Gayrimenkul alım satımında taşınmaz malların alıcı ile mal sahibi arasında imzalanan taşınmazın satışının vadi anlamına gelen taşınmaz satış vaadi sözleşmesi nedir? İşte yanıtı...
Taşınmaz satış vaadi sözleşmesi nedir?
Taşınmaz satış vaadi sözleşmesi, bir taşınmazın satım sözleşmesinin yapılmasını isteme hakkı veren bir ön sözleşme olarak biliniyor. Taraflar düzenledikleri ön sözleşme ile ana sözleşmenin akdedilmesini hüküm altına almak istiyorlar. Ön sözleşmenin akdedilmesi ile taraflardan biri yükümlülüğünü yerine getirmediği takdirde diğer tarafın ifayı talep hakkı doğuyor.

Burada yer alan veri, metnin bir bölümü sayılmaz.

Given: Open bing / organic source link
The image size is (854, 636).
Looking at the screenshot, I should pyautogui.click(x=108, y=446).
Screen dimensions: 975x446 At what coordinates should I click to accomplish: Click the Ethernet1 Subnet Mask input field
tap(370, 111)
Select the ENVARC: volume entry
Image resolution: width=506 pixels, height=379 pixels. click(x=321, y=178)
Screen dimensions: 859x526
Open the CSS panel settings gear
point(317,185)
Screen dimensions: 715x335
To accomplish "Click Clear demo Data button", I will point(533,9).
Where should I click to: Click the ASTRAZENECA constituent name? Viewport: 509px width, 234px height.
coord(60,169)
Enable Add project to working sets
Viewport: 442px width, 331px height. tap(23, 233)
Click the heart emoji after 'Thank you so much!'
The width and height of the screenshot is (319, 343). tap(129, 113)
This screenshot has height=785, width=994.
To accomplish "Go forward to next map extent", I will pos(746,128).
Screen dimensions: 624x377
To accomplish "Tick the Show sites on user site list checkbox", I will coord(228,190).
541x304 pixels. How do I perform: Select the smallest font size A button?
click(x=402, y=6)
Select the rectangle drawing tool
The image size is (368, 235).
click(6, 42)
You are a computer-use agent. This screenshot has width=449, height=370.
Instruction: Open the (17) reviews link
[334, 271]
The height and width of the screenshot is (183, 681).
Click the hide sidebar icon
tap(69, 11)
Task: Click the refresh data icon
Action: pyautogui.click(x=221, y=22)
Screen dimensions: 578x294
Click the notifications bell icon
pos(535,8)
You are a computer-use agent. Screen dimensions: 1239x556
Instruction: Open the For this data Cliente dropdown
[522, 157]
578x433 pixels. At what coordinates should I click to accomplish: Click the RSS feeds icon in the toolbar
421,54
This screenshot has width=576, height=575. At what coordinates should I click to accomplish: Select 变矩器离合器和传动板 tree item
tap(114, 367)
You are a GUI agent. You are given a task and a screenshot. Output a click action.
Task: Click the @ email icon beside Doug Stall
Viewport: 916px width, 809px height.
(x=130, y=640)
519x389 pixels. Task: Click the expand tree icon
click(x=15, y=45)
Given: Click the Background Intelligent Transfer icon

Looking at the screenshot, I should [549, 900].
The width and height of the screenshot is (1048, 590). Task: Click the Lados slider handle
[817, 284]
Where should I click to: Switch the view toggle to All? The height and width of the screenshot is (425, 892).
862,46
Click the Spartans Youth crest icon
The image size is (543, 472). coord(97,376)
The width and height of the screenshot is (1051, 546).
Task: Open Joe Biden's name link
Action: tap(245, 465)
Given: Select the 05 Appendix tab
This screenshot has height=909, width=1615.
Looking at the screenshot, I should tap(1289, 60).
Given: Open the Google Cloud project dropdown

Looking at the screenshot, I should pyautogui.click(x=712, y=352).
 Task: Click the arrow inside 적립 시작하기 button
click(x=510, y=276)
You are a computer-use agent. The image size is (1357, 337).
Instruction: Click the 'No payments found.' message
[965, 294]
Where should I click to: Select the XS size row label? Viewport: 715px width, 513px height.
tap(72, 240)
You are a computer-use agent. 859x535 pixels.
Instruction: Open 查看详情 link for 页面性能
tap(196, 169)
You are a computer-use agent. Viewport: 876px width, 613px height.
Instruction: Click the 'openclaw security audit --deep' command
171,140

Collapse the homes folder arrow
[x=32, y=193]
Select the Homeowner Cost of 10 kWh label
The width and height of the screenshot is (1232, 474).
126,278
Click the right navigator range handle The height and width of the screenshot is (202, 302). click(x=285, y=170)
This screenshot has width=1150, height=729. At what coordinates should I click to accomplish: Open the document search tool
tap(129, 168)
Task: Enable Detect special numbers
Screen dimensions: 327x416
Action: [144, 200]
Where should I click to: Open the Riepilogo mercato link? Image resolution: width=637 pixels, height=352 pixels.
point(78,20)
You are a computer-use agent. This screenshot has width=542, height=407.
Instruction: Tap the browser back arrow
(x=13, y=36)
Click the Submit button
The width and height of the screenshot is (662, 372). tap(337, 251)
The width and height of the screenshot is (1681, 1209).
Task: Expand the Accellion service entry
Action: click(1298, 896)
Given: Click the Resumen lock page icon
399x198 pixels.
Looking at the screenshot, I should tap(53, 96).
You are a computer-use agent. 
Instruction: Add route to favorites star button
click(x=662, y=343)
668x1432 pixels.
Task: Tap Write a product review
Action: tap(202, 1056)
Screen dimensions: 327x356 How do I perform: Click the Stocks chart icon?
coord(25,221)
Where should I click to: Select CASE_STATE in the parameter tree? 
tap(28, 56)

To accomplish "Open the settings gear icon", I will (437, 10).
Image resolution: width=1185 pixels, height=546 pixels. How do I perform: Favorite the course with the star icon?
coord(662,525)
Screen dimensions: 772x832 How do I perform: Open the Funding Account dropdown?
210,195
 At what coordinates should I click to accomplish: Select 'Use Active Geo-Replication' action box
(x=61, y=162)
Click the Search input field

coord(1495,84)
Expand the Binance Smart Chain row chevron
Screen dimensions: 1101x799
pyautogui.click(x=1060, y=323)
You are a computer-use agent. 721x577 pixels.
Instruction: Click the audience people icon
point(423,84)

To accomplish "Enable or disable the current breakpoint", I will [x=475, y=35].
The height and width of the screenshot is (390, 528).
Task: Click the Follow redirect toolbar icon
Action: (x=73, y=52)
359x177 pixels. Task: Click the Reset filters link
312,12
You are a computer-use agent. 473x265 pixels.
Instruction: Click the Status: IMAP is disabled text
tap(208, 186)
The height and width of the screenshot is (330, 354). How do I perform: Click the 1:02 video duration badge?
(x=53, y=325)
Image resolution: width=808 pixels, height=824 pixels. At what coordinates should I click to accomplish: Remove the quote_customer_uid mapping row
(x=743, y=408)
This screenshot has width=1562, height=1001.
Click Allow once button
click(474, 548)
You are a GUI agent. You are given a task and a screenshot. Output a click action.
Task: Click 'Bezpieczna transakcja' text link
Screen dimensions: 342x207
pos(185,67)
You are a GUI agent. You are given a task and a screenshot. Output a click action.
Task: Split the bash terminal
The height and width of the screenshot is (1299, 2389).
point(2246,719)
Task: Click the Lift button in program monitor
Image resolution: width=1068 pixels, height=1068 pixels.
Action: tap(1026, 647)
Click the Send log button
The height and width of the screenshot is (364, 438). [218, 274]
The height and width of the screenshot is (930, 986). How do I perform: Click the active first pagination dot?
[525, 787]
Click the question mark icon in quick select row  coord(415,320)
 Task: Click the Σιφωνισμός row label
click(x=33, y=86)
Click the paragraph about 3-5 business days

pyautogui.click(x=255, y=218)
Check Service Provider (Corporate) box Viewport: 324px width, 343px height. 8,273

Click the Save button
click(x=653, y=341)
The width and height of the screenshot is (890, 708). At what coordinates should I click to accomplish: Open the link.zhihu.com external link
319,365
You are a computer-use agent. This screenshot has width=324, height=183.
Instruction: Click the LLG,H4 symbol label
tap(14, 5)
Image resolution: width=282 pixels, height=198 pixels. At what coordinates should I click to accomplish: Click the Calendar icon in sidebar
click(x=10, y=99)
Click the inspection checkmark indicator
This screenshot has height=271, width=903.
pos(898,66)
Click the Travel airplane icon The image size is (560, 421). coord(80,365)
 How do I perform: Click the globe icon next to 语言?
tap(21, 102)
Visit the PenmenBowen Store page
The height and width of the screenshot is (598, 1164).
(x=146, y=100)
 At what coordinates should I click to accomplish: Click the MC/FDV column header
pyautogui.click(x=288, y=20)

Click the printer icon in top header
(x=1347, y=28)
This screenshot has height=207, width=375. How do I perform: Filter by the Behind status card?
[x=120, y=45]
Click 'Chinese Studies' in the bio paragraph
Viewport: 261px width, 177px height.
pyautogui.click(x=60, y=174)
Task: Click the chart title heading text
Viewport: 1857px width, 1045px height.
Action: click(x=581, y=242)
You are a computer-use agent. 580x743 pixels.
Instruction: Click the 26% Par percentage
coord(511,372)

Satış vaadi sözleşmesinin yukarıda anılan ana sözleşme açısından bağlayıcılık unsurunu taşıyabilmesi için kanunda belirtilmiş olan şekil şartına uygun olarak düzenlenmiş olması gerekiyor. Noterlik Kanunu’na göre taşınmaz satış vaadi sözleşmesinin geçerlilik kazanabilmesi için noterde düzenlenmesi gerekiyor. Taraflar bu şekilde noterde düzenlenecek ön sözleşme niteliğindeki satış vaadi sözleşmesi ile ana sözleşmeyi akdetme iradelerini ortaya koyuyorlar. Burada önemli olan her iki taraf iradesinin açıkça ortaya konması oluyor. Tek taraflı bir irade beyanı içeren belge satış vaadi sözleşmesi olarak değerlendirilemiyor. Kanuni düzenlenme olmamasına rağmen doktrin ve pratikte taşınmaz satış vaadi sözleşmesinin tapuda da düzenlenebileceği belirtiliyor. Tapu sicil memurları veya muhafızları ana sözleşmeyi düzenlemeye yetkili oldukları için satım vaadi sözleşmesini de düzenleyebiliyorlar.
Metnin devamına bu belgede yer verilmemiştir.